Carlin’s Conventions, Issue 1
Why I’m Going “Guilt-Free”
Sitting in the fluorescently-lit doctor’s office––my third that week––hands folded in my lap, slightly hunched over in the highly-sanitized, wood-framed chair, I waited for my prognosis. I did not expect good news: my body was significantly (albeit reversibly) damaged as a result of my eating disorder, I’d be out of sports for the foreseeable future, I had a long and difficult journey to recovery ahead of me. It had now been multiple weeks of that kind of news. But on that muggy Friday morning, the words I heard were not those I’d been expecting.
“Lindsay,” the physician began, looking directly into my eyes, “the first thing I want you to know is that this is not your fault.”
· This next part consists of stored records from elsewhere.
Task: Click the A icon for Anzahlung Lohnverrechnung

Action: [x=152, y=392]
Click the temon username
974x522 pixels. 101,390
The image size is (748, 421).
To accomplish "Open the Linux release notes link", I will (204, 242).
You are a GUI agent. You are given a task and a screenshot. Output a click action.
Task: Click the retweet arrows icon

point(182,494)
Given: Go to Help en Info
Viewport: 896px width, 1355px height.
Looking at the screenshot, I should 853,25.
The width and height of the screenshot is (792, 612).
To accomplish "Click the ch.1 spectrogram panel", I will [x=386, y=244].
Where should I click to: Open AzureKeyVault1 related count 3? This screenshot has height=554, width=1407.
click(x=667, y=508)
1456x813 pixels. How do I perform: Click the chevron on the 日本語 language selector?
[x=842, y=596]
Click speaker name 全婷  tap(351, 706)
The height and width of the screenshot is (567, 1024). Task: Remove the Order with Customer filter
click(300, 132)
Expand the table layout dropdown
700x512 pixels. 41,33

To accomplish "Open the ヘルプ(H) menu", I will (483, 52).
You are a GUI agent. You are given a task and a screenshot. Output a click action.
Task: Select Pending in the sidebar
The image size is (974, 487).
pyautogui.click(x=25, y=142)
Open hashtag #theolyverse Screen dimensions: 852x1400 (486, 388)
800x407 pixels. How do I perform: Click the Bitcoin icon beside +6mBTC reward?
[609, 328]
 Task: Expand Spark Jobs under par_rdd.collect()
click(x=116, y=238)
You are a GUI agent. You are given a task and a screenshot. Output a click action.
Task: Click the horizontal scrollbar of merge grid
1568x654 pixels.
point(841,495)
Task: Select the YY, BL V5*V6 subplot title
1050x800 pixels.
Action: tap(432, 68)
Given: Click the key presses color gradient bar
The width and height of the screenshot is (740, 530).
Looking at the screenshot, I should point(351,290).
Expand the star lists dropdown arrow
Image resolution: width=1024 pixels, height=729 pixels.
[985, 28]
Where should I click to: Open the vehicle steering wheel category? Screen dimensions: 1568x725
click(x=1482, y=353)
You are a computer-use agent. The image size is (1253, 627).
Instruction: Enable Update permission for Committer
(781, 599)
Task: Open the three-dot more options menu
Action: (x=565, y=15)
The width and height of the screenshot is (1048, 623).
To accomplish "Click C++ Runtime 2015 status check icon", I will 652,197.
I felt tears well up in my eyes and a tightness in the back of my throat. Of course I knew my eating disorder wasn’t my fault. According to the National Eating Disorders Association (NEDA), “No one knows exactly what causes eating disorders, but a growing consensus suggests that a range of biological, psychological, and sociocultural factors come together to spark an eating disorder.”
Nonetheless, I felt tremendous guilt, both for developing an eating disorder and for its symptoms: my increasing rigidity and irritability, the lies I told about “being fine” and “not having lost any weight” to anyone who noticed or asked, and most of all, the pain I had caused my family and my friends.
Such guilt is too often a reality for people who struggle with eating disorders and other types of mental illness. The fact that this doctor––the second physician and fourth medical professional with whom I’d spoken since being officially diagnosed with anorexia and orthorexia––was the first to explicitly tell me I wasn’t to blame for my sickness is an indication that, to a certain extent, our society still perceives mental illness as a choice and its consequences as direct results of that choice. Having heard phrases like “so-and-so would be so upset to learn you went down that path” during my own recovery, it seems to me that language surrounding mental illness certainly upholds the standard that its sufferers “chose” to be ill.
A steadfast follower of logic over emotion, perhaps my unusually visceral reaction to the physician stemmed from the fact that it was the first true validation I had received in the recovery process. My illness was isolating beyond what I can describe in words. Physically, I rarely left my house unless it was necessary. Mentally, I felt like I had no one to rely on––according to my own mind, my relationships with family and friends were destroyed beyond repair. Here was someone actively disrupting the status quo––and contradicting my own thoughts––to affirm what I knew deep down to be true all along.
Though I’d already begun treatment, which included weekly therapy sessions, it wasn’t until this moment that I truly recognized the positive impact of opening up about my sickness for my recovery. For months I had kept quiet as a monster crept deeper and deeper into my brain and consumed my thoughts. An integral part of struggling with a mental illness is the silence in which one suffers.
If you were to ask me in July how my summer was going, you’d hear all about the internship I absolutely loved and the statistics class which provided me a new lens through which to look at data. And those are absolutely important parts of my summer because of the time I devoted to and the concepts and skills I learned in both. But my continuing battle with anorexia is just as important––if not more. It’s something I will wrestle with for the duration of the recovery process and live with for the rest of my life. Knowing I am neither guilty for––nor alone in—my struggle has given me the strength not to conceal it from public view, in hopes that others who are struggling will have similar realizations and feel empowered to do the same.
My sickness took so much from me. And every day there are still plenty of moments where I feel guilty or alone or recovery seems impossible. But the only way to take my life back is to be open about my feelings–in doing so I can count on the support of those closest to me and encourage others to open up about their own battles. Eating disorders and other mental illnesses are not a choice or a fault, yet they remain heavily stigmatized, leading sufferers to silently blame themselves. To share my story is to counteract that stigma in hopes of eventually changing the societal standard.